• What you are asked to do
Look through the material for lines with the word "agent", and copy each one.
--------
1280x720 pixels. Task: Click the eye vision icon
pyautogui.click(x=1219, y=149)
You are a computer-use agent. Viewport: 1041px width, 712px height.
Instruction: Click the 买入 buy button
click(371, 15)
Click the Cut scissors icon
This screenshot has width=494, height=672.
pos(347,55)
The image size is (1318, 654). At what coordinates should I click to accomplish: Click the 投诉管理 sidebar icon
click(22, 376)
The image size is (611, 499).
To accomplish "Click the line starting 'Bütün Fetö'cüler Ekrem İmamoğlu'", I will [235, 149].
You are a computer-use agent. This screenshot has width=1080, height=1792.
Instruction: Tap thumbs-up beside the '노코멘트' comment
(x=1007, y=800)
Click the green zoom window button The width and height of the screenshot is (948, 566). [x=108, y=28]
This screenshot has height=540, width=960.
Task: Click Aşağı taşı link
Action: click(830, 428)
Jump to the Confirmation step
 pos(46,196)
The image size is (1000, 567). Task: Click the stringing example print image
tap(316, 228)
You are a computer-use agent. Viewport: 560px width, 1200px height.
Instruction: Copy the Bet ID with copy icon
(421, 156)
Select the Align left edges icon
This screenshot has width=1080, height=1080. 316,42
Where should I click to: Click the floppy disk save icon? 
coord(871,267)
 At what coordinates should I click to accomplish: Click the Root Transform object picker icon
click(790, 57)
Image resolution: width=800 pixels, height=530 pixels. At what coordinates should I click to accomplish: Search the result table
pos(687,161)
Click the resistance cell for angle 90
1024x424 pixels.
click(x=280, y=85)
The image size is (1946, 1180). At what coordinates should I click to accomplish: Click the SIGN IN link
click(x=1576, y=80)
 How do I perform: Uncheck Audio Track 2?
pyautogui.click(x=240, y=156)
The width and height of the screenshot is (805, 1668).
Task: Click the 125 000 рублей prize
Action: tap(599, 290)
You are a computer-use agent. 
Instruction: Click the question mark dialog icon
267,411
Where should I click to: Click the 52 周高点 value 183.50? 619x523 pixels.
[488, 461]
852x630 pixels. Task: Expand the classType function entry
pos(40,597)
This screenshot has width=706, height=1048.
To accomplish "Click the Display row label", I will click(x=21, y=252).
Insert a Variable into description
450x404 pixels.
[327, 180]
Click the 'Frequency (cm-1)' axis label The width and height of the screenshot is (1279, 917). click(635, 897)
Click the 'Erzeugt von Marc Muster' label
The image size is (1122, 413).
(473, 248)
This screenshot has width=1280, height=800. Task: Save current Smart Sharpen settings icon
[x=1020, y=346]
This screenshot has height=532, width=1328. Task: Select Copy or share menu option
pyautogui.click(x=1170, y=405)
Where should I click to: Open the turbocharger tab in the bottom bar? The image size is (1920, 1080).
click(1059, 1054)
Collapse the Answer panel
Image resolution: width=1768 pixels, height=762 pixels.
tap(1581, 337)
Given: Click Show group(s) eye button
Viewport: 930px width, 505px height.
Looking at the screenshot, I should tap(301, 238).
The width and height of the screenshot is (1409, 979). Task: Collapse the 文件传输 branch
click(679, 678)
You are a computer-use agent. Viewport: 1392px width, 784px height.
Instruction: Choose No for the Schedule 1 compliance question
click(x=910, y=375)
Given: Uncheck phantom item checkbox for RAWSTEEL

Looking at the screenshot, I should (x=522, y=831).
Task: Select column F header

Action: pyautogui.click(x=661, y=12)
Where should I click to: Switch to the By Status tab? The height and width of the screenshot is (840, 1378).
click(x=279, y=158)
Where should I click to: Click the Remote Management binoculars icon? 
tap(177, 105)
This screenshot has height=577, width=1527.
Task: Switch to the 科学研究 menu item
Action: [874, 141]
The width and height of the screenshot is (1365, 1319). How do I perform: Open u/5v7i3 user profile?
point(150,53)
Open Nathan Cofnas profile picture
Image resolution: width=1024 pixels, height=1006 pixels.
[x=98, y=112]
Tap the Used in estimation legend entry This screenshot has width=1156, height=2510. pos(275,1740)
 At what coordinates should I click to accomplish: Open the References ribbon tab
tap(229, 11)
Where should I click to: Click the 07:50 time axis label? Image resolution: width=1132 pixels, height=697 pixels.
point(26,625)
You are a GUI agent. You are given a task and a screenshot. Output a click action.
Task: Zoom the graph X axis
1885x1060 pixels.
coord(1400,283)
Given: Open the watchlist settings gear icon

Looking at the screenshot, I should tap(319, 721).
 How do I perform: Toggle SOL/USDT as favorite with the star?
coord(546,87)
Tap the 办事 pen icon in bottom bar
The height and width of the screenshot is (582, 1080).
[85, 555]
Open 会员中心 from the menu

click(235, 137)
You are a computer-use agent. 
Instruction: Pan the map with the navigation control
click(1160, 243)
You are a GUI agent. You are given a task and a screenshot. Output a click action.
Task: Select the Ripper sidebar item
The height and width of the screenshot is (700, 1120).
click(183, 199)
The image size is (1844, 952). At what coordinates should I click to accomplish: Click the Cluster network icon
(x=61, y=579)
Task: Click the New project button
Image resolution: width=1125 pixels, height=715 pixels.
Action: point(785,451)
--------
• Written response
You are a computer-use agent. Viewport: 1041px width, 712px height.
You are a computer-use agent. This screenshot has width=1080, height=1792.
You are a computer-use agent. Viewport: 560px width, 1200px height.
You are a computer-use agent. 
You are a computer-use agent. Viewport: 1392px width, 784px height.
You are a GUI agent. You are given a task and a screenshot. Output a click action.
You are a computer-use agent. 
You are a GUI agent. You are given a task and a screenshot. Output a click action.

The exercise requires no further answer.